*Task instructions*
Copy these lines word for word, starting at the line with "Pick the universal" and ending at the line with "click(x=333, y=41)", with both of those lines included.

───── Material to process ─────

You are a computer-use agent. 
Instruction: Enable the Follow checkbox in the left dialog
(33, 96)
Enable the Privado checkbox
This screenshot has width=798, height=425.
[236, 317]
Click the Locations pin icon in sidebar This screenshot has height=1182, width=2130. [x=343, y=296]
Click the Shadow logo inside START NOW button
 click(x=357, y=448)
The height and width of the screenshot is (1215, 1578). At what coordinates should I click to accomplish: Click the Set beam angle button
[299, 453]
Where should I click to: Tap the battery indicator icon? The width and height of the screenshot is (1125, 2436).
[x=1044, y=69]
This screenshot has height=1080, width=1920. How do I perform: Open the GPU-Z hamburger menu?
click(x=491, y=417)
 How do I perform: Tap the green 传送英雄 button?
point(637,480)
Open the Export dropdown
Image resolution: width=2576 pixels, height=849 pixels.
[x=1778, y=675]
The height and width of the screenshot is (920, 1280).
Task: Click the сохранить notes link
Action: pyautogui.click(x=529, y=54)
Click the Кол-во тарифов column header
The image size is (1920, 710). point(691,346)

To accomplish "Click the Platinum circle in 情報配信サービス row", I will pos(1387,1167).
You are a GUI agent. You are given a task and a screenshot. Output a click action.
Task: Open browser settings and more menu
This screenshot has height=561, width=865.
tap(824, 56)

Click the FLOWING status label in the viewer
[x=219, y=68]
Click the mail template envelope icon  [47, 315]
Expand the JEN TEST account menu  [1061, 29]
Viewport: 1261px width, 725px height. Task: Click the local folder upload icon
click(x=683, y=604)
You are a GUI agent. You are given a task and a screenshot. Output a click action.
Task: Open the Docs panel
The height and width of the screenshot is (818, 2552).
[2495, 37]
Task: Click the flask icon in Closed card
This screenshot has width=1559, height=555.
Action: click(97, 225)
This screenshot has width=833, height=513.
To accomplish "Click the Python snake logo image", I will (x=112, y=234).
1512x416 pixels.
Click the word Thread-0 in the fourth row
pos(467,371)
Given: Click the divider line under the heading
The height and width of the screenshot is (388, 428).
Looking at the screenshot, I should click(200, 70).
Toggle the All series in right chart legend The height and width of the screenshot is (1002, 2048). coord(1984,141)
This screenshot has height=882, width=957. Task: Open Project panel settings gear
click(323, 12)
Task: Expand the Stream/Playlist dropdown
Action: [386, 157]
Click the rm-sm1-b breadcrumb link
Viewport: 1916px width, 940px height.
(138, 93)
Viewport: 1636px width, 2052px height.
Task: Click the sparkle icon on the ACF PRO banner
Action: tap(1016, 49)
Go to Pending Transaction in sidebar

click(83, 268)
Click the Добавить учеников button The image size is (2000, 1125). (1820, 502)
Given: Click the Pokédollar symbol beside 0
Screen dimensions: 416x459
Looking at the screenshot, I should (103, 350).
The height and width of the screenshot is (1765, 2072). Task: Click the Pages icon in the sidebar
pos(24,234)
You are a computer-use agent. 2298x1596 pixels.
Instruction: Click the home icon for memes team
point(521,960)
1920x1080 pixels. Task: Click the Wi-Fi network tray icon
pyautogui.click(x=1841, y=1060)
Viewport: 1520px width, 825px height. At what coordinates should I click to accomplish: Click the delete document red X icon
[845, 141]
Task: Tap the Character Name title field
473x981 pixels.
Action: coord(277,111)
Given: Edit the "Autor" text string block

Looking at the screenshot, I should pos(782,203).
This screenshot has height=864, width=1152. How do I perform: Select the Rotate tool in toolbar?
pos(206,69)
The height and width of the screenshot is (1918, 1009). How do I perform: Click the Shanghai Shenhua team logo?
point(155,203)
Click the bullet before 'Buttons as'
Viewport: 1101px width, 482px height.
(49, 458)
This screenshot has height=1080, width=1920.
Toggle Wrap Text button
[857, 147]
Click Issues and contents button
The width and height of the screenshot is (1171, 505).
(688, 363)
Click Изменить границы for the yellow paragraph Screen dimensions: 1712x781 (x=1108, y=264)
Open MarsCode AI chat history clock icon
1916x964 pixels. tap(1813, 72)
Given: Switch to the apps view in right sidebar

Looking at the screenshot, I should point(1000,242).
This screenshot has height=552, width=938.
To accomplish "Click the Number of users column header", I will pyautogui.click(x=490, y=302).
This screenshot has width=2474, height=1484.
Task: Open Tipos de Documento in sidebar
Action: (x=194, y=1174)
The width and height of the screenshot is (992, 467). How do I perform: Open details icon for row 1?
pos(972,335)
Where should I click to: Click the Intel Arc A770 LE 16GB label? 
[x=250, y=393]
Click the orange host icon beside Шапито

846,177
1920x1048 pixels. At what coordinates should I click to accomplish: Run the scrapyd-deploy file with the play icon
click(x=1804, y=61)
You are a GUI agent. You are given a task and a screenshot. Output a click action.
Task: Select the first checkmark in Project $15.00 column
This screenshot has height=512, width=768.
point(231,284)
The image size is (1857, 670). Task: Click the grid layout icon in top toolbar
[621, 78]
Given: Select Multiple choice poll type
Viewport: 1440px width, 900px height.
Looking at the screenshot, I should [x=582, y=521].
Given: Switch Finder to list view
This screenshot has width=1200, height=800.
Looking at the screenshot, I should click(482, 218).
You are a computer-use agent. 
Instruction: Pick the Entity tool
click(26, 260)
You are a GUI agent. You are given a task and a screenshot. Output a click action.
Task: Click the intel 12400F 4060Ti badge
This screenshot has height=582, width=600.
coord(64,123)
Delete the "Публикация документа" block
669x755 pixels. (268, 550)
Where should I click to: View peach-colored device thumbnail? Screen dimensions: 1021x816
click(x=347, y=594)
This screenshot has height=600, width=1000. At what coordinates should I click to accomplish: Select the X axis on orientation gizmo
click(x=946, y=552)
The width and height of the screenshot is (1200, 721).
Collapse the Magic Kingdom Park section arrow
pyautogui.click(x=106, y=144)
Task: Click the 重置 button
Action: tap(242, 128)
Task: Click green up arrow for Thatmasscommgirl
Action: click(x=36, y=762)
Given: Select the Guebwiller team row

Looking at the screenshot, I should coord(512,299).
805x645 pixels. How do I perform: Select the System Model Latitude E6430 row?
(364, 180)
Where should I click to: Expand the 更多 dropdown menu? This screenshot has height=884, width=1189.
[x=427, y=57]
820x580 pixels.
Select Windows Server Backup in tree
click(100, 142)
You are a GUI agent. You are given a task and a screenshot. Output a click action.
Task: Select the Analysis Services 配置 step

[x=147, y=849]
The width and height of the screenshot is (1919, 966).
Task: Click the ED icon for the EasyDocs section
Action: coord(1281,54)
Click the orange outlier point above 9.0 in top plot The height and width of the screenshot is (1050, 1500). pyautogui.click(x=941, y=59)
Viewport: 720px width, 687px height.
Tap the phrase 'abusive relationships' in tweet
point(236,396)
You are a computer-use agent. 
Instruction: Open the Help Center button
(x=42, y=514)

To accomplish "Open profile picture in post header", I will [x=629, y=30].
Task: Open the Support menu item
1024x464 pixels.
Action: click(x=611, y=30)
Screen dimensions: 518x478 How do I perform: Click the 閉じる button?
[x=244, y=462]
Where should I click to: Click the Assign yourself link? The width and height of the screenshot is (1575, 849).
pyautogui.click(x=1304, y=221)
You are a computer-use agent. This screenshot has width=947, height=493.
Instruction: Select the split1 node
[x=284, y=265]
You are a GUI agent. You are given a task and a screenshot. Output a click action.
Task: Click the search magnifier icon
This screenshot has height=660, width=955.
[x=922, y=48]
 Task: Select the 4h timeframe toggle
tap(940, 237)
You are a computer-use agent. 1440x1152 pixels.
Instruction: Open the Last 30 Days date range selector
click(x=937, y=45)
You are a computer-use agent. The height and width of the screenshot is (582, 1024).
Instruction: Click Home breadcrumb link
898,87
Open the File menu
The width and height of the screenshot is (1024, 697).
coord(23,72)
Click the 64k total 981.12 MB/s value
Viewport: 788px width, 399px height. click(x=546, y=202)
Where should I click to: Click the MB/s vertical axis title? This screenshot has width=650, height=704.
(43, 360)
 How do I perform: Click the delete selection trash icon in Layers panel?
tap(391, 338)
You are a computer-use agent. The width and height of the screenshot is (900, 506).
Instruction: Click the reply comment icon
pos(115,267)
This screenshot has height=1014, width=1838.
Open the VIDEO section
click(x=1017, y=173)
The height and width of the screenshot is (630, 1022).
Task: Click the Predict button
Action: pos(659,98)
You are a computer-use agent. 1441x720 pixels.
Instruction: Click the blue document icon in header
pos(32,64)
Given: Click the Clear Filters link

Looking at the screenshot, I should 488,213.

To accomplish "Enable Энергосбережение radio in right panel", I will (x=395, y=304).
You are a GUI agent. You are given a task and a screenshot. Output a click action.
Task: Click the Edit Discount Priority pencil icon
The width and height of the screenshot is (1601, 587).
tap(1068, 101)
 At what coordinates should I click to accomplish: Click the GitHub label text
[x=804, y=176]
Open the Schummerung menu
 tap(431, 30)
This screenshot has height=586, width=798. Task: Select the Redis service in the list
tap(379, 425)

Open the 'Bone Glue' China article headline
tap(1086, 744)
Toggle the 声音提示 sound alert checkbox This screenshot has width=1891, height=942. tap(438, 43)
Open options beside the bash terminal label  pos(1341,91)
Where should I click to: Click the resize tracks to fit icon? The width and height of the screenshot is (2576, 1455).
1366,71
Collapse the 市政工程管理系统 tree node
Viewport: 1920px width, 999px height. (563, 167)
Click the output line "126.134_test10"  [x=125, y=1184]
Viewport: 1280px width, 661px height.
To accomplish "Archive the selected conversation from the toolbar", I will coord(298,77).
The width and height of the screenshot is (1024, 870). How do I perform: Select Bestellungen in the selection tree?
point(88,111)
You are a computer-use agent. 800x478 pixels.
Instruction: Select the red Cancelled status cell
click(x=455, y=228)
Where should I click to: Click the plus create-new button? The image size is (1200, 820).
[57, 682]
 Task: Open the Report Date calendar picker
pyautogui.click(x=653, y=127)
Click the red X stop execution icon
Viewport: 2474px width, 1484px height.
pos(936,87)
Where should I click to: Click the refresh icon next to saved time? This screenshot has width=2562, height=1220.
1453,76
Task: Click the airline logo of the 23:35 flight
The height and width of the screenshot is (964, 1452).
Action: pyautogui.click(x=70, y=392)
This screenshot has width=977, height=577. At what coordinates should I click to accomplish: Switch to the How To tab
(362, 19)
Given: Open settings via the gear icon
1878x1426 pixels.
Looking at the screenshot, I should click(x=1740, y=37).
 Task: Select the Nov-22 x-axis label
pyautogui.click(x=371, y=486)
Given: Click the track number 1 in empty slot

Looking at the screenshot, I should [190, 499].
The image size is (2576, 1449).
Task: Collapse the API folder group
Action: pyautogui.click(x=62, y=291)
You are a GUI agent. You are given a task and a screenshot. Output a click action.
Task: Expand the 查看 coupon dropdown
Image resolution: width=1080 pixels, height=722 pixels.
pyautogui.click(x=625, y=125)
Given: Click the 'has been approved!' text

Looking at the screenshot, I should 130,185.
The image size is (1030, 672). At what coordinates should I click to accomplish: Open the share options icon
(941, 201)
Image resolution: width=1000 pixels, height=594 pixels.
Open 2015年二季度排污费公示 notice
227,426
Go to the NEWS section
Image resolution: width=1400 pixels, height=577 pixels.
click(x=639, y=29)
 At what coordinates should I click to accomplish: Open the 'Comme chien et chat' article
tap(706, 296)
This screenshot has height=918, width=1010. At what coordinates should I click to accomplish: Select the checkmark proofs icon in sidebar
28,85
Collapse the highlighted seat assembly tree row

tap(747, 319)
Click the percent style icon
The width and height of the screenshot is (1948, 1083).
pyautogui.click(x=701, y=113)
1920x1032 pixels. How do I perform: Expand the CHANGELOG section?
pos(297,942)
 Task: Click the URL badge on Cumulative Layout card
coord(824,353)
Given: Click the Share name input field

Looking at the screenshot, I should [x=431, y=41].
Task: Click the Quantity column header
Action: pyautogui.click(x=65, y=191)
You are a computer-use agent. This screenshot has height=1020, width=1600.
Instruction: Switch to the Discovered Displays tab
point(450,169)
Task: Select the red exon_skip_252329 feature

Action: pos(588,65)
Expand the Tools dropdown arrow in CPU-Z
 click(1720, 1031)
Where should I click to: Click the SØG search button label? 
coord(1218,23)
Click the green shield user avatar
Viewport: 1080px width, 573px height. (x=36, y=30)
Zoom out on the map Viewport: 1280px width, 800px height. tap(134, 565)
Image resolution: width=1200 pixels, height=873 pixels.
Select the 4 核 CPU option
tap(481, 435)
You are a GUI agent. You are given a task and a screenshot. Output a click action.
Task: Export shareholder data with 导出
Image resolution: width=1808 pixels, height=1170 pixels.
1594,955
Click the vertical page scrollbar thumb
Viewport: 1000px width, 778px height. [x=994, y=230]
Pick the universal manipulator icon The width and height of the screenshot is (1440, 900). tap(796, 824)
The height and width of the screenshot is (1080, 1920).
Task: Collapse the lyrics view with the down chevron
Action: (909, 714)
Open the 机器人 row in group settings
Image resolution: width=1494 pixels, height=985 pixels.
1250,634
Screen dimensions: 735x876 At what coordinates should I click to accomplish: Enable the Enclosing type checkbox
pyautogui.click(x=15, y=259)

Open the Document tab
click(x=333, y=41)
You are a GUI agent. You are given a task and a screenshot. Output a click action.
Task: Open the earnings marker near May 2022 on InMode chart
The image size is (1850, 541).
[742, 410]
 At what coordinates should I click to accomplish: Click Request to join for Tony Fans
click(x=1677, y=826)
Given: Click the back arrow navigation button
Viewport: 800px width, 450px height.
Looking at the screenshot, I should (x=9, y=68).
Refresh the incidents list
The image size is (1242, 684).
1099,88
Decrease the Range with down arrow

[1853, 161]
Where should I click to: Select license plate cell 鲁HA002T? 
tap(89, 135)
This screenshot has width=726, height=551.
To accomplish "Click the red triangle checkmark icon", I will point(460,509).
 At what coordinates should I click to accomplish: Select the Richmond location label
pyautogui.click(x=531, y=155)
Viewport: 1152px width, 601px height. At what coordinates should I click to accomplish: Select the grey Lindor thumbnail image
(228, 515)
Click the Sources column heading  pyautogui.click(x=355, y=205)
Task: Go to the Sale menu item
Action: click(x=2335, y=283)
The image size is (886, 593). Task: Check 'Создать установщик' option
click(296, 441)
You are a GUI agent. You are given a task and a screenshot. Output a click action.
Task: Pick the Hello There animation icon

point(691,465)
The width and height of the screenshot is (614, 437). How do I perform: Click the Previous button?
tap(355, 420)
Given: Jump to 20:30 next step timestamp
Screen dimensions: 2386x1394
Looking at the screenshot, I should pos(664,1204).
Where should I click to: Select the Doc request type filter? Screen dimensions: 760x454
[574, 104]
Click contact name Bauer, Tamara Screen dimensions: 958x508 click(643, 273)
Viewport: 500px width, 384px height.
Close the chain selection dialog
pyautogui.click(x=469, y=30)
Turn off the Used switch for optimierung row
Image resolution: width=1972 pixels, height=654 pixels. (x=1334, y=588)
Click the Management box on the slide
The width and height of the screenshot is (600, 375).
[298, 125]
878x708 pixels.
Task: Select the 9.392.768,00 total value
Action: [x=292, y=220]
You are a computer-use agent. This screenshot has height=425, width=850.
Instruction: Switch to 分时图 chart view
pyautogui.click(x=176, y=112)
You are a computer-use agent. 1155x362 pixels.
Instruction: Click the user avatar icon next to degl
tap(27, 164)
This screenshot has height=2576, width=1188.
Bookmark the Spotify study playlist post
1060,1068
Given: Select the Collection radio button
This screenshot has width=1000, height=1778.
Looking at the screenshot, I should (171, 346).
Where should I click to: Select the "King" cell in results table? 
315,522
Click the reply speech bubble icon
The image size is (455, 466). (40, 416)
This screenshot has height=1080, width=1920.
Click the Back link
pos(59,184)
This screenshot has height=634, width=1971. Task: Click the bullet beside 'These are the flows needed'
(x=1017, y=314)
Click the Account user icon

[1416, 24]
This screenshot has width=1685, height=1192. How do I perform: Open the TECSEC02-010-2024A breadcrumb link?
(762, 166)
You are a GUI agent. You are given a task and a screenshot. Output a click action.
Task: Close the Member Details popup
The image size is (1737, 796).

─────

*Answer to the problem*
Pick the universal manipulator icon The width and height of the screenshot is (1440, 900). tap(796, 824)
The height and width of the screenshot is (1080, 1920).
Task: Collapse the lyrics view with the down chevron
Action: (909, 714)
Open the 机器人 row in group settings
Image resolution: width=1494 pixels, height=985 pixels.
1250,634
Screen dimensions: 735x876 At what coordinates should I click to accomplish: Enable the Enclosing type checkbox
pyautogui.click(x=15, y=259)

Open the Document tab
click(x=333, y=41)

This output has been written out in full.